Your goal:
Retype each line below precisely.

Source data:
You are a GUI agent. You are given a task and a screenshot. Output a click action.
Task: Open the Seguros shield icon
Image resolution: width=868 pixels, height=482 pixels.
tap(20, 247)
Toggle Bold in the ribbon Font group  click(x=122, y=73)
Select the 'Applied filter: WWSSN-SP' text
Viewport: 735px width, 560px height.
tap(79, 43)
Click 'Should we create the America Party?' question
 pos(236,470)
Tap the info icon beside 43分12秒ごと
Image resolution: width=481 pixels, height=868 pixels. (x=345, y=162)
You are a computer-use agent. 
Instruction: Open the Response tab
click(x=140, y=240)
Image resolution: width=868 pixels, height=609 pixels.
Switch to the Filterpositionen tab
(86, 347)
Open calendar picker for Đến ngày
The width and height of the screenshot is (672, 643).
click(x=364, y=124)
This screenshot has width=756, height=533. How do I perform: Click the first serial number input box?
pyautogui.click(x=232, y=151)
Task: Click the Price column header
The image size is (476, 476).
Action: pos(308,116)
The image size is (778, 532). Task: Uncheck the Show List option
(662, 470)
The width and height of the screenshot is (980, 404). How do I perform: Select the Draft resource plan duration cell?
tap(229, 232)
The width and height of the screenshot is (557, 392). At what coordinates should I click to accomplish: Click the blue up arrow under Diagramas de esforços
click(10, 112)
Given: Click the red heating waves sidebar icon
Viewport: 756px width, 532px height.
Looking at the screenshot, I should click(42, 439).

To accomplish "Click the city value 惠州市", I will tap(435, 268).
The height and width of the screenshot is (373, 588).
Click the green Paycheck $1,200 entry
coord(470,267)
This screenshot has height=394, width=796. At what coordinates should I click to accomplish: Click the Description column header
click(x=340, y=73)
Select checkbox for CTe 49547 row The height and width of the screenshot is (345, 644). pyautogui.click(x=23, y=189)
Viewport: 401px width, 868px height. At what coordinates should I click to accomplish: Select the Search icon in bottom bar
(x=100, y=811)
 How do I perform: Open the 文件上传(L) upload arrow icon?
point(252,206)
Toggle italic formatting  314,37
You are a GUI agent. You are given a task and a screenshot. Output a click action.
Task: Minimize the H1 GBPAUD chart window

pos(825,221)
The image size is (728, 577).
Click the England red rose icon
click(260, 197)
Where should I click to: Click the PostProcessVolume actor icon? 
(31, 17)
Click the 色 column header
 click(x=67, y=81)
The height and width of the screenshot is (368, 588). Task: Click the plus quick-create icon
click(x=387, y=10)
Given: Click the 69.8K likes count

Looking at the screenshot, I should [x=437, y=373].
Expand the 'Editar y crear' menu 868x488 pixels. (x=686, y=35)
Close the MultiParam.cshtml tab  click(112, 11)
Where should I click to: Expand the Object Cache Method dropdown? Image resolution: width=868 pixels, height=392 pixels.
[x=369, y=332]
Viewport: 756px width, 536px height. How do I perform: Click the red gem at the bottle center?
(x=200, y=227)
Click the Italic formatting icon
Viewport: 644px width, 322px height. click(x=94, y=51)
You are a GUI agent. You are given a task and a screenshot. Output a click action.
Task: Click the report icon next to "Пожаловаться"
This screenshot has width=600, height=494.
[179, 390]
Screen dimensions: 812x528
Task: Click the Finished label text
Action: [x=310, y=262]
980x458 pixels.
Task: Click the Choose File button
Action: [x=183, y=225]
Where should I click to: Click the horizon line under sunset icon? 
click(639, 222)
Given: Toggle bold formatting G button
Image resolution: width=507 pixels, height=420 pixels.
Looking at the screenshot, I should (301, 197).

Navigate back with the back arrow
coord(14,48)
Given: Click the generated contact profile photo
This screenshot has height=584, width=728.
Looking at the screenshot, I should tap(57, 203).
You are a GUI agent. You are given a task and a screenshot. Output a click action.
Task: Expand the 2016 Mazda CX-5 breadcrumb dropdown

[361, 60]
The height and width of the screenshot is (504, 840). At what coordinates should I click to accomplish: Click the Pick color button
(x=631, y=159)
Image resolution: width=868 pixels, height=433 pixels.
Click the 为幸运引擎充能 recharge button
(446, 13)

Written solution:
You are a GUI agent. You are given a task and a screenshot. Output a click action.
Task: Open the Seguros shield icon
Image resolution: width=868 pixels, height=482 pixels.
tap(20, 247)
Toggle Bold in the ribbon Font group  click(x=122, y=73)
Select the 'Applied filter: WWSSN-SP' text
Viewport: 735px width, 560px height.
tap(79, 43)
Click 'Should we create the America Party?' question
 pos(236,470)
Tap the info icon beside 43分12秒ごと
Image resolution: width=481 pixels, height=868 pixels. (x=345, y=162)
You are a computer-use agent. 
Instruction: Open the Response tab
click(x=140, y=240)
Image resolution: width=868 pixels, height=609 pixels.
Switch to the Filterpositionen tab
(86, 347)
Open calendar picker for Đến ngày
The width and height of the screenshot is (672, 643).
click(x=364, y=124)
This screenshot has width=756, height=533. How do I perform: Click the first serial number input box?
pyautogui.click(x=232, y=151)
Task: Click the Price column header
The image size is (476, 476).
Action: pos(308,116)
The image size is (778, 532). Task: Uncheck the Show List option
(662, 470)
The width and height of the screenshot is (980, 404). How do I perform: Select the Draft resource plan duration cell?
tap(229, 232)
The width and height of the screenshot is (557, 392). At what coordinates should I click to accomplish: Click the blue up arrow under Diagramas de esforços
click(10, 112)
Given: Click the red heating waves sidebar icon
Viewport: 756px width, 532px height.
Looking at the screenshot, I should click(42, 439).

To accomplish "Click the city value 惠州市", I will tap(435, 268).
The height and width of the screenshot is (373, 588).
Click the green Paycheck $1,200 entry
coord(470,267)
This screenshot has height=394, width=796. At what coordinates should I click to accomplish: Click the Description column header
click(x=340, y=73)
Select checkbox for CTe 49547 row The height and width of the screenshot is (345, 644). pyautogui.click(x=23, y=189)
Viewport: 401px width, 868px height. At what coordinates should I click to accomplish: Select the Search icon in bottom bar
(x=100, y=811)
 How do I perform: Open the 文件上传(L) upload arrow icon?
point(252,206)
Toggle italic formatting  314,37
You are a GUI agent. You are given a task and a screenshot. Output a click action.
Task: Minimize the H1 GBPAUD chart window

pos(825,221)
The image size is (728, 577).
Click the England red rose icon
click(260, 197)
Where should I click to: Click the PostProcessVolume actor icon? 
(31, 17)
Click the 色 column header
 click(x=67, y=81)
The height and width of the screenshot is (368, 588). Task: Click the plus quick-create icon
click(x=387, y=10)
Given: Click the 69.8K likes count

Looking at the screenshot, I should [x=437, y=373].
Expand the 'Editar y crear' menu 868x488 pixels. (x=686, y=35)
Close the MultiParam.cshtml tab  click(112, 11)
Where should I click to: Expand the Object Cache Method dropdown? Image resolution: width=868 pixels, height=392 pixels.
[x=369, y=332]
Viewport: 756px width, 536px height. How do I perform: Click the red gem at the bottle center?
(x=200, y=227)
Click the Italic formatting icon
Viewport: 644px width, 322px height. click(x=94, y=51)
You are a GUI agent. You are given a task and a screenshot. Output a click action.
Task: Click the report icon next to "Пожаловаться"
This screenshot has width=600, height=494.
[179, 390]
Screen dimensions: 812x528
Task: Click the Finished label text
Action: [x=310, y=262]
980x458 pixels.
Task: Click the Choose File button
Action: [x=183, y=225]
Where should I click to: Click the horizon line under sunset icon? 
click(639, 222)
Given: Toggle bold formatting G button
Image resolution: width=507 pixels, height=420 pixels.
Looking at the screenshot, I should (301, 197).

Navigate back with the back arrow
coord(14,48)
Given: Click the generated contact profile photo
This screenshot has height=584, width=728.
Looking at the screenshot, I should tap(57, 203).
You are a GUI agent. You are given a task and a screenshot. Output a click action.
Task: Expand the 2016 Mazda CX-5 breadcrumb dropdown

[361, 60]
The height and width of the screenshot is (504, 840). At what coordinates should I click to accomplish: Click the Pick color button
(x=631, y=159)
Image resolution: width=868 pixels, height=433 pixels.
Click the 为幸运引擎充能 recharge button
(446, 13)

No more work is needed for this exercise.